The billionaire often invites them to his sprawling estate in the heart of Beverly Hills, where De Koonings and Pollocks hang on the walls. In September, his guest was Leo Wolinsky, a managing editor of The Los Angeles Times, and they broached the delicate question of whether Mr. Geffen might try to buy the struggling newspaper....His wooing of Mr. Wolinsky, with whom he has a continuing dialogue, has made him a favorite potential owner among many top editors.

[snip]

A number of associates said Mr. Geffen was attracted to both the challenge of owning The Los Angeles Times and the status it offered.

“He has more money than God,” said one Hollywood executive who has known Mr. Geffen for decades, but asked not to be named. “He is bored with the movie business and he is restless. For him, this would be a new challenge. With DreamWorks, there was always the involvement of selling it. He does not have involvement right now.”

Today's L.A. Times piece says that Geffen thinks Tribune is overvaluing the paper and notes animosity between Geffen and Broad:

Broad and Geffen's mutual dislike has been well-known in the city's power circles, and that animosity appears to be fueling a competition over The Times. Each side has questioned the seriousness of the other's attempts to acquire the paper, say those who have spoken to the men independently.
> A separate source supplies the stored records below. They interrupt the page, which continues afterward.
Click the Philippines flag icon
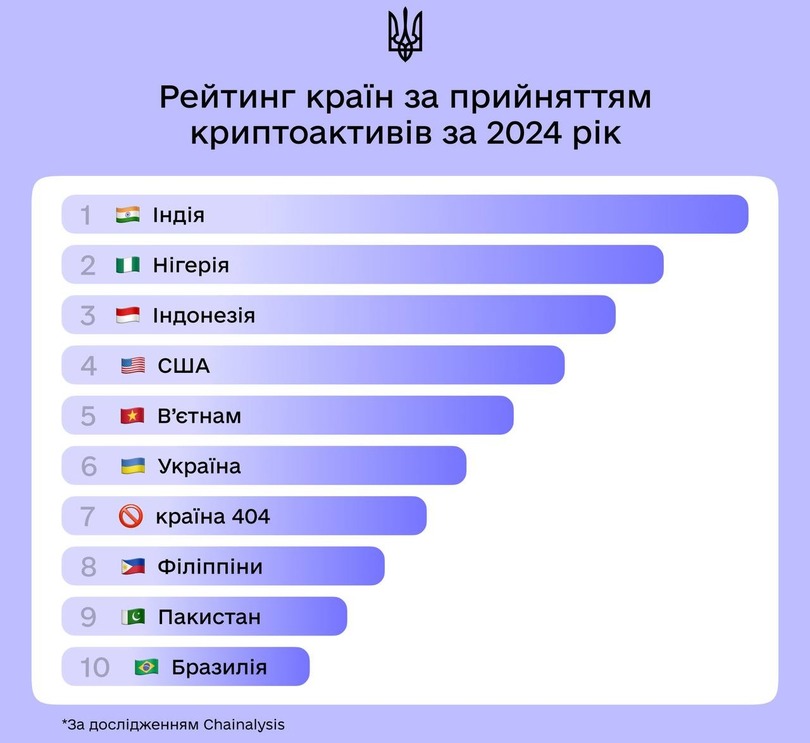 pyautogui.click(x=133, y=567)
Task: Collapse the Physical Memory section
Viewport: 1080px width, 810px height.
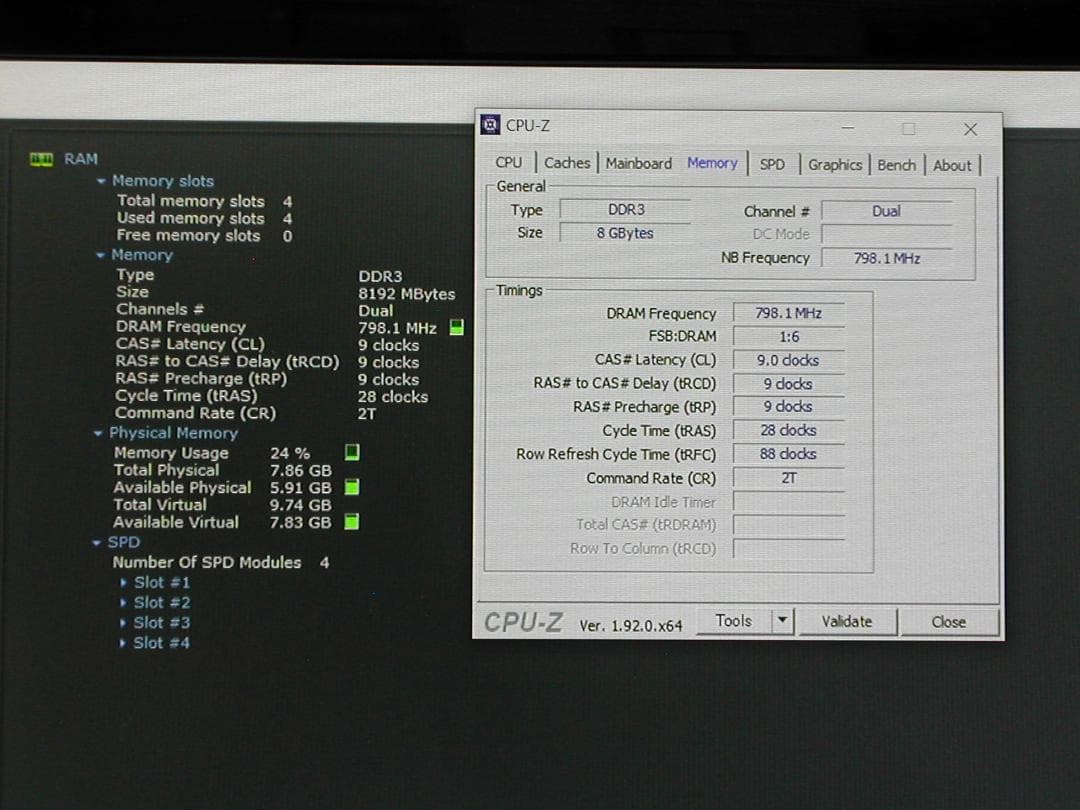Action: point(98,433)
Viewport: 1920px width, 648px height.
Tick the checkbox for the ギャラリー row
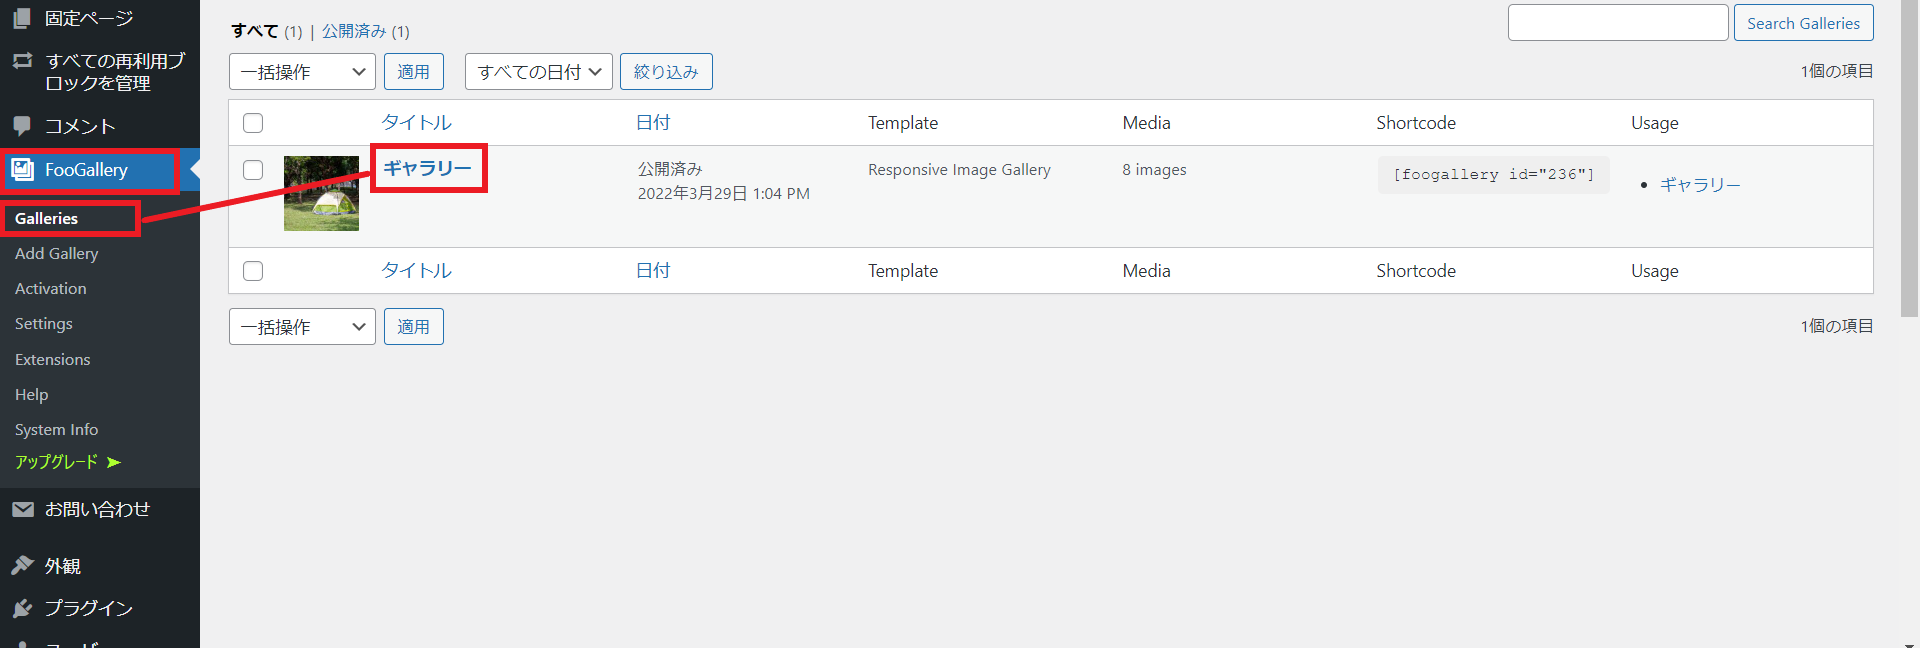pos(253,170)
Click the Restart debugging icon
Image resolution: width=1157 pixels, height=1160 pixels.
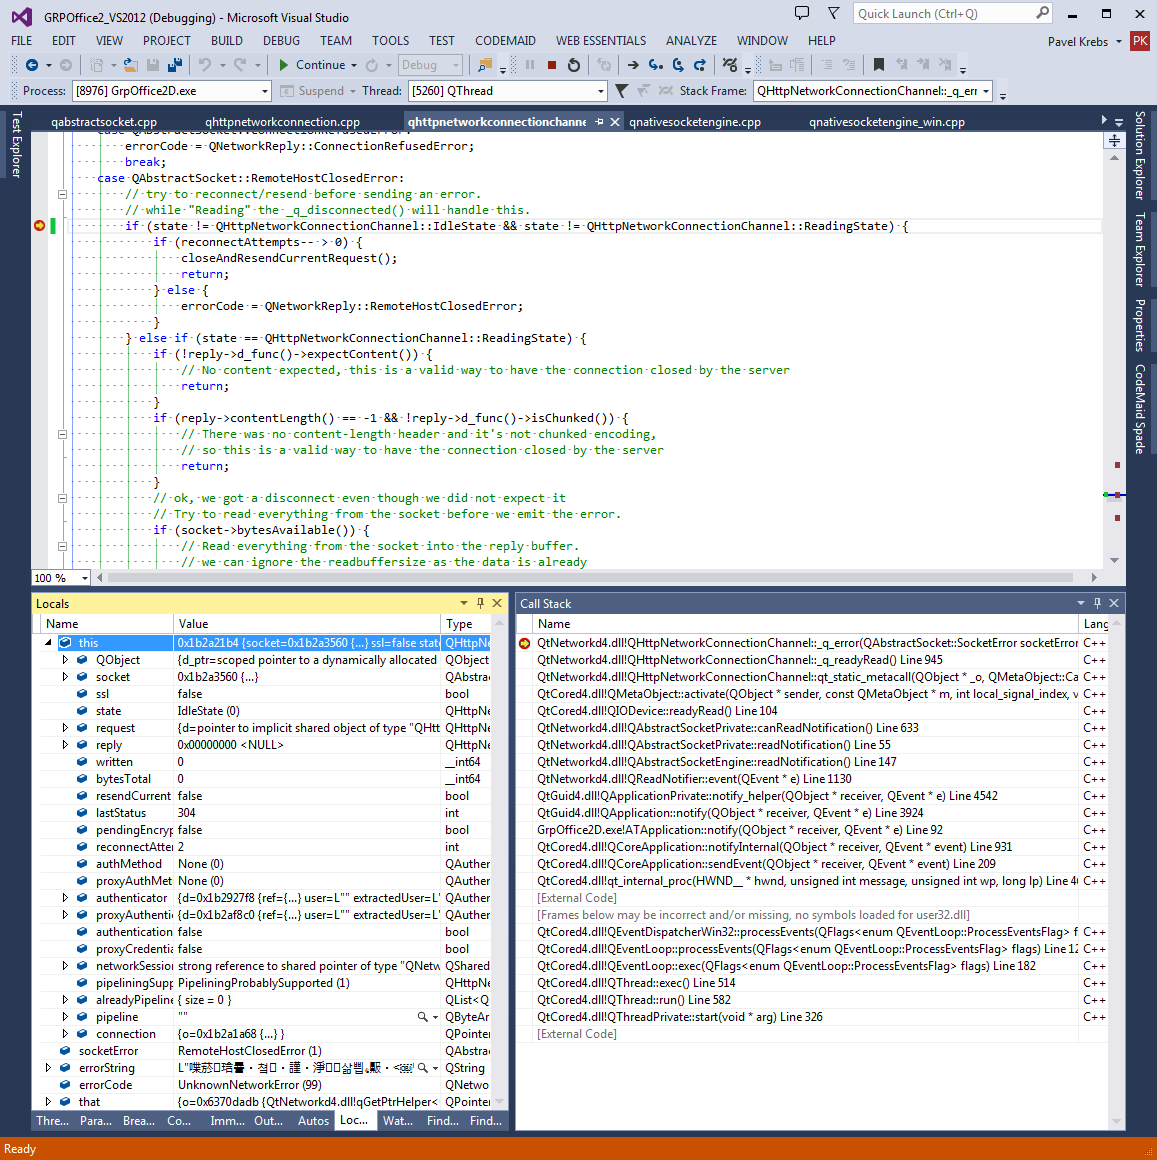pyautogui.click(x=574, y=65)
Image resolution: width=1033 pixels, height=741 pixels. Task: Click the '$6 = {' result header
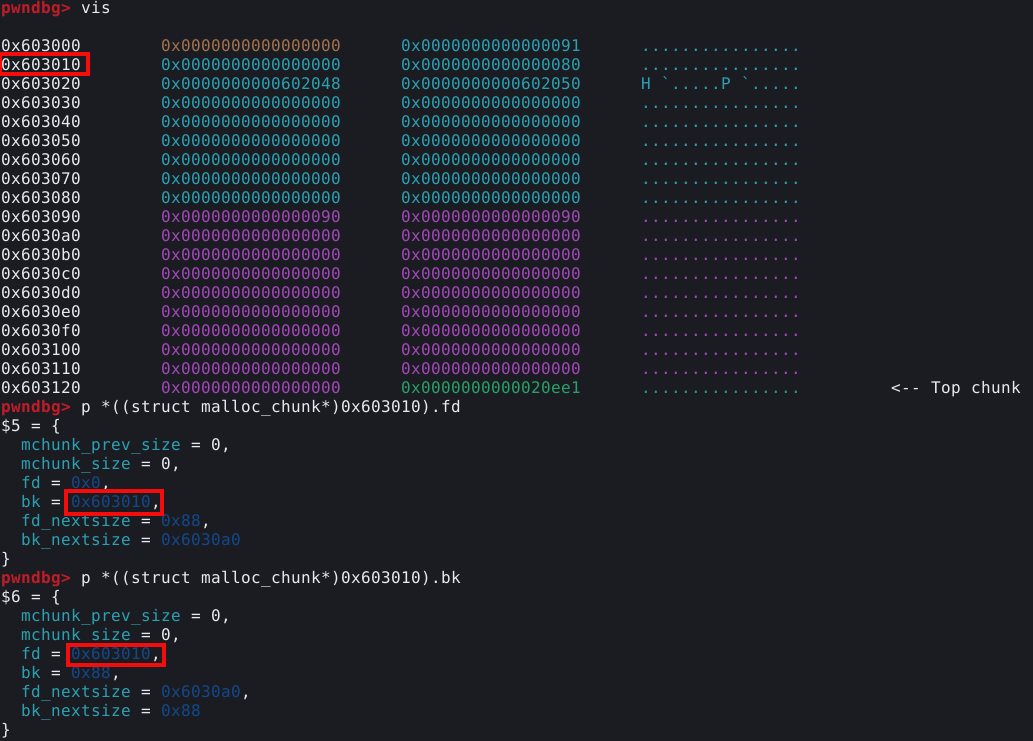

Geffen's backers tout his fortune, estimated by Forbes magazine at $4.6 billion, and suggest that a cash purchase would avoid the complications that come with partners and bank loans. Geffen often raises The Times in conversation, these people say, and talks about how he would improve the paper's look and its coverage of the arts, among other things. He has said the would try to get New York Times star columnist Maureen Dowd to jump to the Los Angeles Times.

"He seems to care deeply about it and to be working at it," said another investor, who has discussed The Times with Geffen.

An LAT sidebar looks at Broad and Burkle and says it's unlikely they could jointly own the Times since both are known control freaks. Also: Gabriel Snyder in Variety.